Um, did I miss something?

I’m not sure what planet the rest of the country is living on (no, really, I have no clue what solar system Donald Trump Jr. inhabits), but I’ve been a sexual threat since I first started ogling the male lifeguards at the local pool—I think I was five. By the time I’d entered “We Don’t Need No Stinking Faggots” suburban high school, come out at age 16 (sophomore year was such fun!), gone off to Frat Central UCLA, tried to make my way as an actor in Massachusetts Summer Stock—“show us what you can do but never show us who you want to do”—and made my way to AIDS-stricken New York (I tell you, watching guys getting beaten with baseball bats and hearing conservatives scream that my “lifestyle” was the reason for all the pain and suffering in the world was a hoot and a holler and god how I miss having rocks thrown at me from car windows), I knew I was the biggest threat to mankind since women were given the right to eat stray apples. 

I get it, things have changed, rights have been granted, straight men are being called out for their shit (those tears you don’t hear are the sounds of me not crying), and our gay world has grown a whole lot brighter. I’m forever grateful. But, and here’s the crazy, really kooky part: now that I’m 57, still gay, still having sex with men, and still not apologizing for my proclivities, I’m an all-new, Remixed and Revisited, 2022 Sexual Threat not playing at a theater or TV screen near you. I’m the Old Gay Man Lech Threat, and it’s the scariest thing to happen to the world since Demi Moore posed pregnant on the cover of “Vanity Fair.”

I’m not sure who made up these older sex guidelines, although, since they apply strictly to gay men and straight women, I’m gonna take a wild guess that some sort of John signed off on the document. I do know that I’m fighting them every single day. Cable television and film, now basically an orgy of sex, lies, and often videotape, is strangely devoid of older, healthy gay men who like sex as much as they like being as non-threatening as Nathan Lane at a Sunday matinee of The Sound of Music before Church services during Prohibition—because that’s the kind of guy we’re supposed to become. Those scoffs you hear are the sound of people saying “hey, we have plenty of gay men on TV,” but, for the most part, these guys are barely out of high school, if they’ve even graduated. The brilliantly depicted David and Patrick on “Schitt’s Creek” give me hope that we’ll eventually see changes in the programming. 

Oddly enough, lesbians have a Paris Hilton “that’s hot!” clause, and, regardless of age, their naked bodies and complicated relationships are all over the place, from Reese Witherspoon and Julianna Margulies on “The Morning Show” to Taissa and Jessica on “Yellowjackets” to—them again?—Miranda and Che on “And Just Like That…,” because everyone knows women growing old and in love together is as wondrous and natural and non-threatening as Mary Martin playing Peter Pan.

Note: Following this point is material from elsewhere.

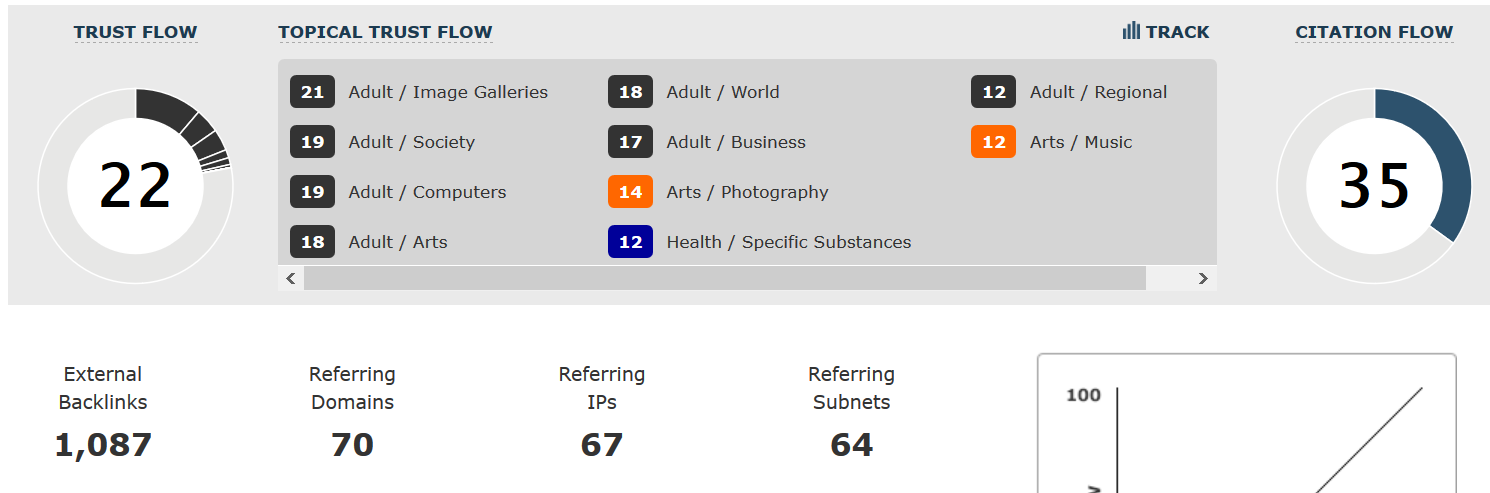The height and width of the screenshot is (493, 1490).
Task: Click the Track bar chart icon
Action: [x=1131, y=32]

But gay, older men? Aye, there’s the rub of bodies we’re not supposed to see. Unless they’re the villains. On the sex-and-drug-drizzled “Euphoria,” the scariest of the whole bunch might be Hot Dad Eric Dane, who’s hard most the time, naked half the time, and, spoiler alert, into boys at any given time. In the Oscar-favored flick The Power of the Dog, gay, older, full-frontal-naked cowboy Benedict Cumberbatch is such a threat to the world he inhabits, it takes a young gay to solve the problem—spoiler alert, young gay kills him. 

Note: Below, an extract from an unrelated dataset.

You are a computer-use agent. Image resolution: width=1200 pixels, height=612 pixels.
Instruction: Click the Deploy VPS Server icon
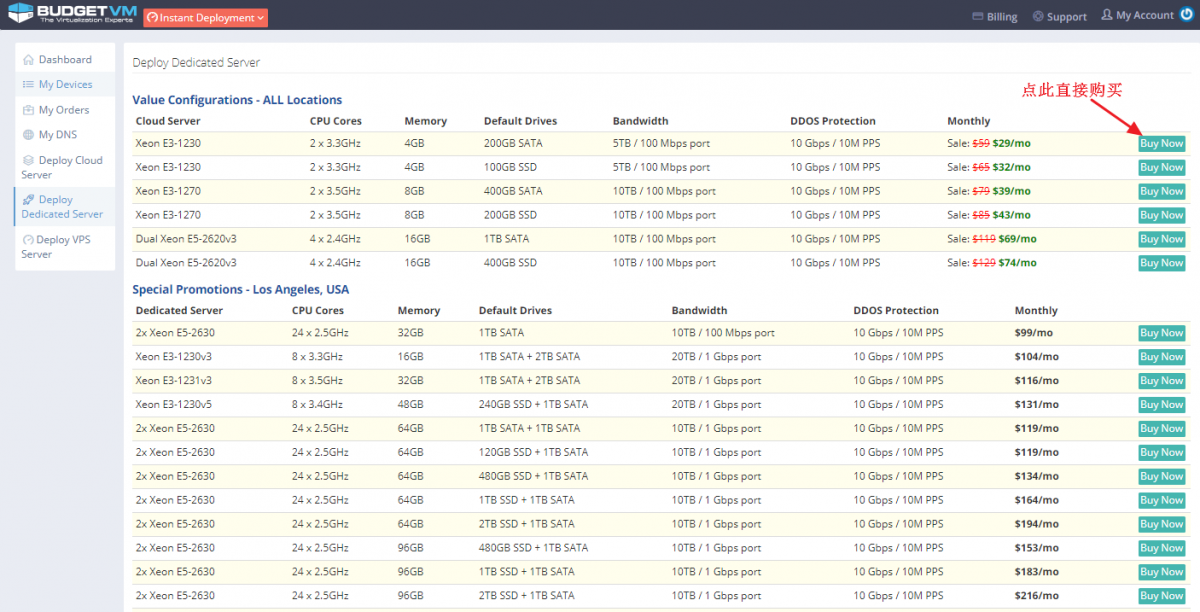(x=27, y=240)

When older gay men are celebrated, it’s generally in a quasi-eunuch fashion. There’s a reason why Neil Patrick Harris has been such a ubiquitous force of nature on stage and screen—he’s less sexual than his alter ego Doogie Howser. On the he-flips side (creepy old men like me are prone to making incessant double entendres), out, hunkable heartthrob Matt Bomer is so movie star handsome and talented that he’s the new Montgomery Clift, minus the closeted status that brings along the best film scripts now offered to Bradley Cooper. A movie star was supposed to be born.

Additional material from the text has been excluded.